* WHAT TO WORK ON *
Reproduce every line of the material below word for word, changing nothing.

— Start of EXERCISE DATA —

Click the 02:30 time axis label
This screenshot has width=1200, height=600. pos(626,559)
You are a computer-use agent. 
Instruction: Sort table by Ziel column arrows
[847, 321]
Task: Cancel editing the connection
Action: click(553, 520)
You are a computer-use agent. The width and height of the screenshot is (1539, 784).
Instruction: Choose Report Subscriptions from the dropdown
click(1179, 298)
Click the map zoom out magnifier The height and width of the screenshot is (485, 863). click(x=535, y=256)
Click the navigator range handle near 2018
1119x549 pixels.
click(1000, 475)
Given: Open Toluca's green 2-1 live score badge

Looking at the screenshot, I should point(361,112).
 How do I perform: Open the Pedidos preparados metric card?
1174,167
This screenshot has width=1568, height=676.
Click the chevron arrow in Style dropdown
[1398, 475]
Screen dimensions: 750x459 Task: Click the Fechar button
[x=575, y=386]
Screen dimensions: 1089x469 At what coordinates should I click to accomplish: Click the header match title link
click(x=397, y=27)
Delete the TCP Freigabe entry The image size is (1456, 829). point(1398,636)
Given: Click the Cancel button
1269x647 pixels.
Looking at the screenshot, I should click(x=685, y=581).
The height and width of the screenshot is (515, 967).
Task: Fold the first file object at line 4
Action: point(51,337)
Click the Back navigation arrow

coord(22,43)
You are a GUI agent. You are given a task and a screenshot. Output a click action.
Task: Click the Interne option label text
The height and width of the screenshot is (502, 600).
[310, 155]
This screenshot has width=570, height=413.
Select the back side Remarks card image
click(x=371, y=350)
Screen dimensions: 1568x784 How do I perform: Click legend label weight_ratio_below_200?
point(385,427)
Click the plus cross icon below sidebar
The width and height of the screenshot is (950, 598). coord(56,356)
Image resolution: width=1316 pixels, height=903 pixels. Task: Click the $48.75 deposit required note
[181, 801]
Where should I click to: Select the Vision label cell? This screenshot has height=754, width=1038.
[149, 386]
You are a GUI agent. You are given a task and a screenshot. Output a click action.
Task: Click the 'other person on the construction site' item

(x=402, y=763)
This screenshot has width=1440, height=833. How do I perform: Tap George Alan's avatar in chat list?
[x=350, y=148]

— End of EXERCISE DATA —

* EXERCISE SOLUTION *
Click the 02:30 time axis label
This screenshot has width=1200, height=600. pos(626,559)
You are a computer-use agent. 
Instruction: Sort table by Ziel column arrows
[847, 321]
Task: Cancel editing the connection
Action: click(553, 520)
You are a computer-use agent. The width and height of the screenshot is (1539, 784).
Instruction: Choose Report Subscriptions from the dropdown
click(1179, 298)
Click the map zoom out magnifier The height and width of the screenshot is (485, 863). click(x=535, y=256)
Click the navigator range handle near 2018
1119x549 pixels.
click(1000, 475)
Given: Open Toluca's green 2-1 live score badge

Looking at the screenshot, I should point(361,112).
 How do I perform: Open the Pedidos preparados metric card?
1174,167
This screenshot has width=1568, height=676.
Click the chevron arrow in Style dropdown
[1398, 475]
Screen dimensions: 750x459 Task: Click the Fechar button
[x=575, y=386]
Screen dimensions: 1089x469 At what coordinates should I click to accomplish: Click the header match title link
click(x=397, y=27)
Delete the TCP Freigabe entry The image size is (1456, 829). point(1398,636)
Given: Click the Cancel button
1269x647 pixels.
Looking at the screenshot, I should click(x=685, y=581).
The height and width of the screenshot is (515, 967).
Task: Fold the first file object at line 4
Action: point(51,337)
Click the Back navigation arrow

coord(22,43)
You are a GUI agent. You are given a task and a screenshot. Output a click action.
Task: Click the Interne option label text
The height and width of the screenshot is (502, 600).
[310, 155]
This screenshot has width=570, height=413.
Select the back side Remarks card image
click(x=371, y=350)
Screen dimensions: 1568x784 How do I perform: Click legend label weight_ratio_below_200?
point(385,427)
Click the plus cross icon below sidebar
The width and height of the screenshot is (950, 598). coord(56,356)
Image resolution: width=1316 pixels, height=903 pixels. Task: Click the $48.75 deposit required note
[181, 801]
Where should I click to: Select the Vision label cell? This screenshot has height=754, width=1038.
[149, 386]
You are a GUI agent. You are given a task and a screenshot. Output a click action.
Task: Click the 'other person on the construction site' item

(x=402, y=763)
This screenshot has width=1440, height=833. How do I perform: Tap George Alan's avatar in chat list?
[x=350, y=148]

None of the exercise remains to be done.